More Potent Statins Lead to More Muscle-Related Side Effects

A review of adverse drug events reported to the FDA suggests that more powerful statins come with a greater risk of myopathy.

A review of adverse drug events reported to the FDA suggests that more powerful statins come with a greater risk of myopathy.

More powerful statins tend to lead to more muscle-related side effects, according to a study of adverse effects associated with the cholesterol-lowering drugs reported to the FDA. The study, published online on August 22, 2012, in PLoS ONE, was based on a review of 147,789 reports submitted to the agency’s Adverse Event Reporting System (AERS) between July 2005 and March 2011.

Muscle-related adverse effects, or myopathies, were not identified as a significant problem during prerelease testing of statins; they became apparent only after the drugs won FDA approval. The adverse effects range from myalgia to life-threatening muscle breakdown called rhabdomyolysis. By basing their review on the AERS, the researchers hoped to look at a large, heterogeneous, “real-world” patient population.

The statins included in the review were atorvastatin (Lipitor), simvastatin (Zocor), lovastatin (Mevacor), pravastatin (Pravachol), rosuvastatin (Crestor), and fluvastatin (Lescol). The results showed that the relative risk rates were consistently higher for rosuvastatin than for the other statins. Compared with rosuvastatin, the risk of muscle-related adverse effects was 74% as high for fluvastatin, 55% as high for atorvastatin, 26% as high for simvastatin, 17% as high for pravastatin, and 7.5% as high for lovastatin.
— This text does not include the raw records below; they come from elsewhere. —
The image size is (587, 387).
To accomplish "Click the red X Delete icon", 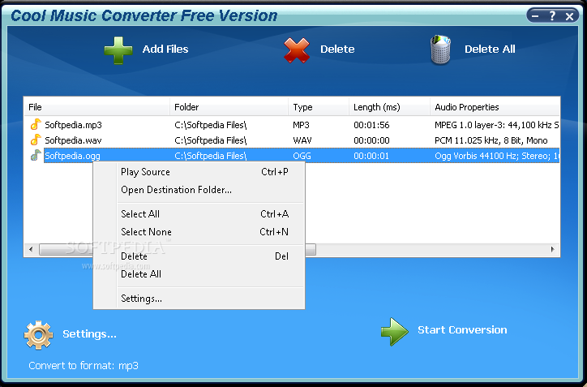I will [297, 50].

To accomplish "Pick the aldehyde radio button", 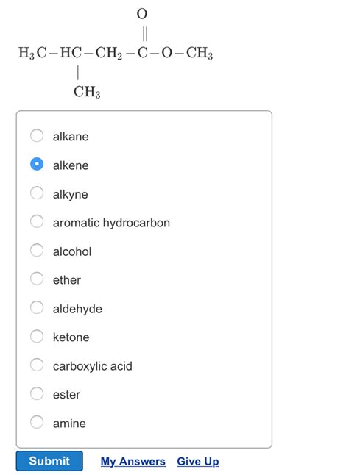I will [37, 307].
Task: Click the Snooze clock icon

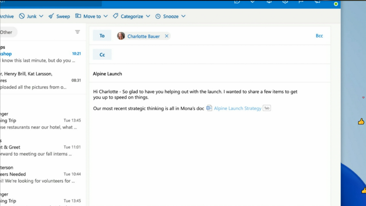Action: click(x=158, y=16)
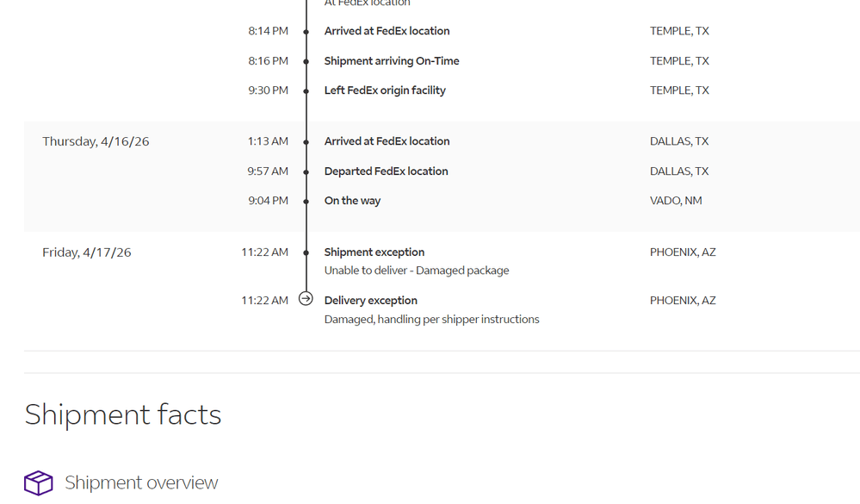This screenshot has height=504, width=860.
Task: Select the Shipment exception status text
Action: point(374,252)
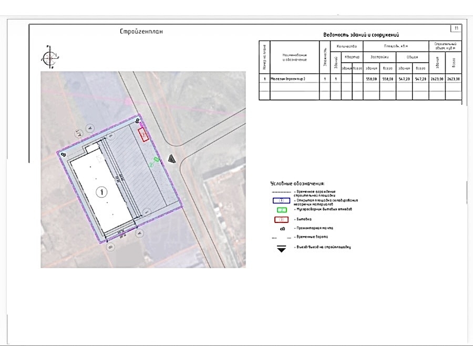Image resolution: width=473 pixels, height=346 pixels.
Task: Click the green waste bin legend symbol
Action: pyautogui.click(x=281, y=209)
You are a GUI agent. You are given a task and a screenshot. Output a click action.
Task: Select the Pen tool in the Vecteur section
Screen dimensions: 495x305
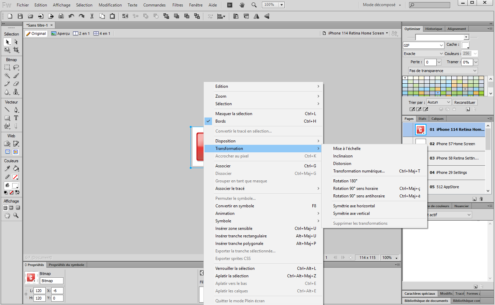click(16, 110)
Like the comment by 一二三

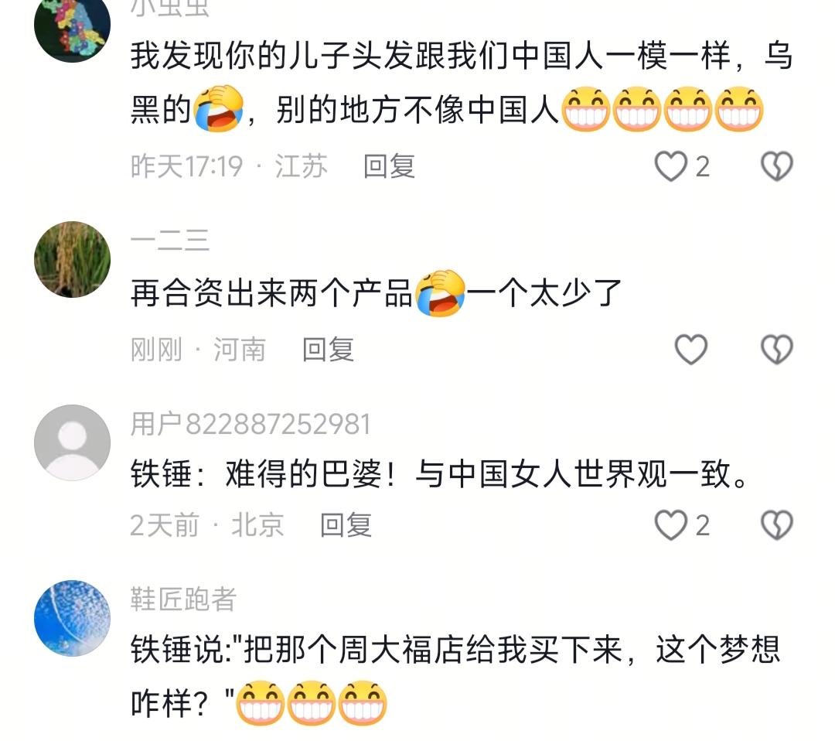click(690, 350)

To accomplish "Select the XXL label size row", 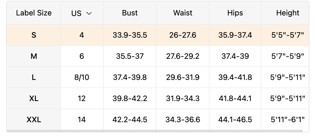I will [x=34, y=119].
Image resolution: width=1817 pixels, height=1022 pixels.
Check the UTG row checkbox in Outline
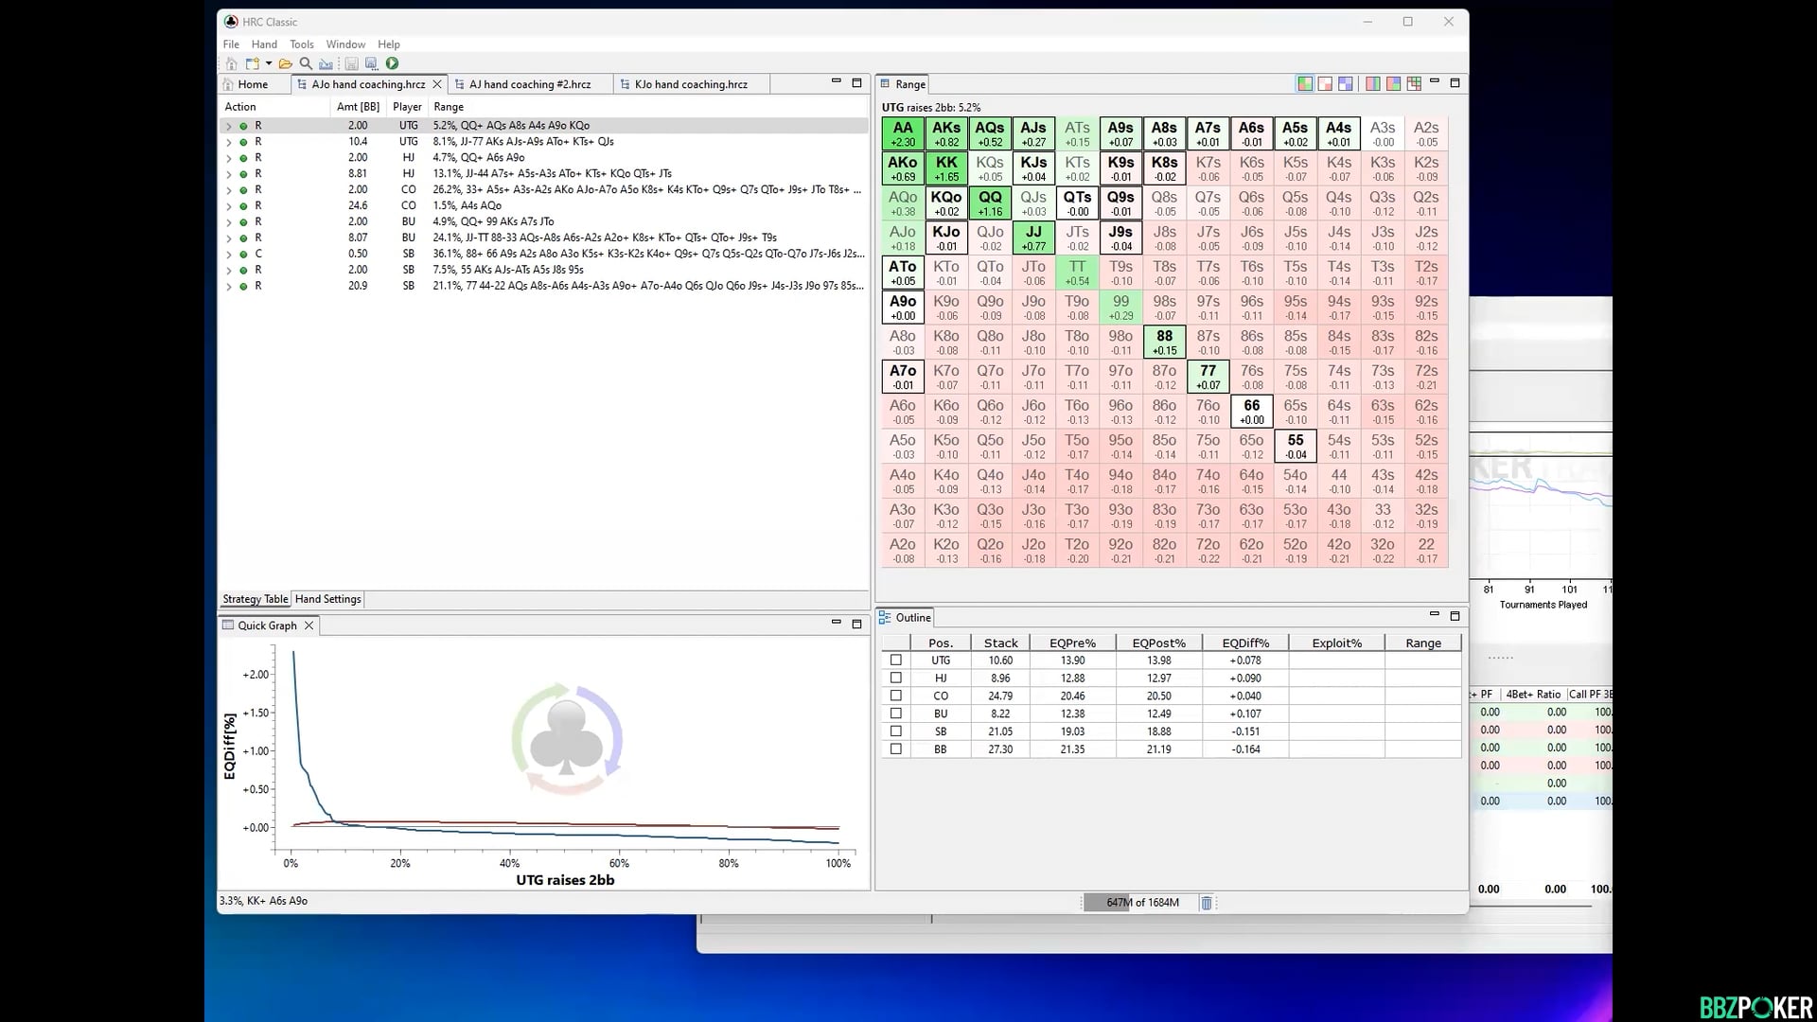tap(896, 661)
With the exception of fluvastatin, which is the least potent statin, the relative risk of muscle-related adverse events was in line with the statins’ respective strength as measured by per milligram LDL-reducing ability. A possible explanation for the high rate of muscle-related adverse effects associated with fluvastatin is that it is reserved by providers for patients who have failed to tolerate other statins. (Fluvastatin was the least commonly prescribed statin among those included in the review.)

The researchers note that a shortcoming of postmarketing surveillance is that it is not randomized. In addition, data from the AERS is only as good as the reports submitted to the FDA—and the likelihood that an adverse event will be reported can be influenced by external factors such as publicity and marketing. In particular, there may be a greater tendency to report events associated with newer drugs, and rosuvastatin is the newest of the statins covered by the study.

Nonetheless, the researchers argue that based on their findings and the fact that mortality outcomes have not generally been found to be better with higher-potency statin use (except in acute coronary syndrome), it may be advisable to use lower-potency statins, particularly when a patient has a history of statin-related myopathy.